This method allows selection of an adequate error concealment algorithm for each block of a missing area, and thus improves the visual rendering of the sequence. The additional data, typically transmitted by the encoder to the decoder via the network requires little bandwidth and little CPU of the client to be decoded.

According to a particular aspect of the invention, the step of selecting a reconstruction method for said at least one block includes a step of computing predicted information for at least one of the types of predictor of the predetermined list of types of predictor for said at least one block independently of said additional data and a step of obtaining one item of predicted information using the identified type of predictor.

The step of computing predicted information may include computing a predicted motion vector and/or computing a predicted block. In an embodiment, an item of predicted information is a predicted motion vector. In another embodiment, an item of predicted information is a predicted block.

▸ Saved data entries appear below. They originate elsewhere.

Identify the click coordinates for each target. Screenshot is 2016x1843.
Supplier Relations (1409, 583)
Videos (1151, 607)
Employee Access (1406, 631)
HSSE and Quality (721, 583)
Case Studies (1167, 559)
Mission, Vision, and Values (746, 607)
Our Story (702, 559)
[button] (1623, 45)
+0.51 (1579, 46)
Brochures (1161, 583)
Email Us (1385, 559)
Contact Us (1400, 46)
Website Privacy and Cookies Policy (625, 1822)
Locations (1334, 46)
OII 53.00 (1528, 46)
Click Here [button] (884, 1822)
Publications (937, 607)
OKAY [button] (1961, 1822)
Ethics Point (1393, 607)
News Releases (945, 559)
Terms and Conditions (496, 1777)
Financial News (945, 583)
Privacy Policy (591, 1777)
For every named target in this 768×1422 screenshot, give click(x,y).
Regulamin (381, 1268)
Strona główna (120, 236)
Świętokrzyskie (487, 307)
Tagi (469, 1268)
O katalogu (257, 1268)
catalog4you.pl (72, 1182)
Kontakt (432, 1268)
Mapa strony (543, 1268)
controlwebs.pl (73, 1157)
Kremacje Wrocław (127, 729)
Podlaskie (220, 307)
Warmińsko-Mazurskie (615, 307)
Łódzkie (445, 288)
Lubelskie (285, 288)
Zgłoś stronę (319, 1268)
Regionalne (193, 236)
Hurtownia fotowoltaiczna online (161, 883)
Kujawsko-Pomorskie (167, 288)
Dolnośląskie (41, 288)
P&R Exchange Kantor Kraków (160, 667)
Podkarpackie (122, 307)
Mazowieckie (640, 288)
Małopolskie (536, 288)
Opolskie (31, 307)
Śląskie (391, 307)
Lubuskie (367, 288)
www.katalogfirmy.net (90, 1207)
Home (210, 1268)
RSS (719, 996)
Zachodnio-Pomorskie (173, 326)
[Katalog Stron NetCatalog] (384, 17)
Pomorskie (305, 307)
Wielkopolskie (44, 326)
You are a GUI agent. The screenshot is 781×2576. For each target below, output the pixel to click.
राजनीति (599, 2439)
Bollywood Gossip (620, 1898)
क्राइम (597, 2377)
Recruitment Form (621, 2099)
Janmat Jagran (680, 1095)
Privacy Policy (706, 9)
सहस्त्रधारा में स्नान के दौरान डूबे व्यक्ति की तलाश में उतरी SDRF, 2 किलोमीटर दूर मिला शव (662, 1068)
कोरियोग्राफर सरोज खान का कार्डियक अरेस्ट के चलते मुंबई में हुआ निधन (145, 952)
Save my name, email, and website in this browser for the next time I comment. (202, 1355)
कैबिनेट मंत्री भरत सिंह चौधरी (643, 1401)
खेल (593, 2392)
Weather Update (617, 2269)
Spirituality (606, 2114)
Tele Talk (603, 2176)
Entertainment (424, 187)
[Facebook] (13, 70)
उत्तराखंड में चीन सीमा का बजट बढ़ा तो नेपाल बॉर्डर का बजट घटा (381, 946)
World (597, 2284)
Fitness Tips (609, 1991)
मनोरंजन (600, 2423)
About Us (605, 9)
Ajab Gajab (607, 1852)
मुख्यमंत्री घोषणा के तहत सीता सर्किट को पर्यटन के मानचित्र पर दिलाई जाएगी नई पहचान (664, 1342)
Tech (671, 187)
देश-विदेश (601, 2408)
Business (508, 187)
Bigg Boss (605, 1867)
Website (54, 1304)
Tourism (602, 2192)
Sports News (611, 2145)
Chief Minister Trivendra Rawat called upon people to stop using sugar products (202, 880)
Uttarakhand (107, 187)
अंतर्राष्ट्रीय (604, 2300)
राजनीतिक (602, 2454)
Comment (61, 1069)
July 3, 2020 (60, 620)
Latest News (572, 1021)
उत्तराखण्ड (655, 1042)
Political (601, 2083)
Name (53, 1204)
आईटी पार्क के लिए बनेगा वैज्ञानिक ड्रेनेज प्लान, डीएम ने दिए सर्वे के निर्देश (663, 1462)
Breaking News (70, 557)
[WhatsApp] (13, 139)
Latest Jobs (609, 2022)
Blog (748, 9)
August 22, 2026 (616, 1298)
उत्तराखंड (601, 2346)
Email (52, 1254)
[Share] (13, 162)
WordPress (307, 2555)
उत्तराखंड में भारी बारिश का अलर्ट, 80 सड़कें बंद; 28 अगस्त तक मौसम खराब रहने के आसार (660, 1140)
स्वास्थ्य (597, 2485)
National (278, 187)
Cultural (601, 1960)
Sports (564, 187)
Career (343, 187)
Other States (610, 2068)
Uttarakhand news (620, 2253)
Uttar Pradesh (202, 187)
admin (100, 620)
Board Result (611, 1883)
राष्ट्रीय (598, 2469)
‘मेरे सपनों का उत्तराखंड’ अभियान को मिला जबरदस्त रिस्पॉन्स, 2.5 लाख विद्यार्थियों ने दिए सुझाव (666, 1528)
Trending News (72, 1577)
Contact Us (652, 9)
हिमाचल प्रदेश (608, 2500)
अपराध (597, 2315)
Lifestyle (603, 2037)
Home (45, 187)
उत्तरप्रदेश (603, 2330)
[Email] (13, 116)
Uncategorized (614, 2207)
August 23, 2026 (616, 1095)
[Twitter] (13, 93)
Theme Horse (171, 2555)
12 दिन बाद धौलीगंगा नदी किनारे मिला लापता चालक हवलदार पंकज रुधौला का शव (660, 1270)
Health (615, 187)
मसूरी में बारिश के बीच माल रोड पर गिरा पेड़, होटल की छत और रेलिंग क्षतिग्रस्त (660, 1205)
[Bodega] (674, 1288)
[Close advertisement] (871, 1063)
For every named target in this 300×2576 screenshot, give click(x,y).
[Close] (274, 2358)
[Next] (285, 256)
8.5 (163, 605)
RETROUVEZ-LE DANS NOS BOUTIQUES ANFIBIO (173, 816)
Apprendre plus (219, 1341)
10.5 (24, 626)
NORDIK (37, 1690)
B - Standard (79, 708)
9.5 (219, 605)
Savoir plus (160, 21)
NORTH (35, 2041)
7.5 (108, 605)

According to a particular aspect of the invention, the step of selecting a reconstruction method for said at least one block includes a step of computing at least one candidate, or a set of one or more candidates for said at least one block independently of said additional data, each candidate being associated with a predefined reconstruction method. The candidates may be motion vectors and/or blocks.

According to an embodiment, the step of selecting a reconstruction method for said at least one block comprises selecting a candidate that is closer, according to a predetermined distance, to said item of predicted information computed for said at least one block using the identified type of predictor than to any other computed item of predicted information.

Advantageously, the identified type of predictor obtained from the additional data provided by the encoder helps selecting the reconstruction method which provides the best candidate for replacing the lost area.

According to a particular aspect of the invention, the step of selecting a reconstruction method for said at least one block includes a step of comparing, for example by computing a distance, such as the norm of a difference, of at least one item of predicted information computed for said at least one block using one of the predictors of the list and at least one candidate computed for said at least one block, said candidate being associated with a predefined reconstruction method,

For example, this latter step can be followed by a step of comparing said distance with the distance between said candidate and one item of predicted information computed for said at least one block using the identified type of predictor.

In an embodiment, the step of selecting a reconstruction method for said at least one block includes a step of computing the distance between each item of predicted information computed for said at least one block with the types of predictor of the list and each candidate computed for said at least one block.

The step of selecting a reconstruction method may further include comparing said distance or norm with a predetermined threshold.

According to a particular aspect of the invention, the step of selecting a reconstruction method for said at least one block includes selecting a reconstruction method associated with a particular candidate from a set of candidates if the particular candidate is the only candidate that has not been discarded during a preliminary assessment of all the candidates of the set.

According to an advantageous feature, the additional data comprises error correction information, and the step of obtaining information identifying a type of predictor in a predetermined list includes retrieving an index representative of the type of predictor by applying an error correction decoding using the additional data obtained.

Typically, the additional data obtained at the decoder may contain parity checks of an error correction code applied on the indexes representative of the type of predictor identified for the blocks of data. With this feature, the bit rate of data to be sent by the server is decreased.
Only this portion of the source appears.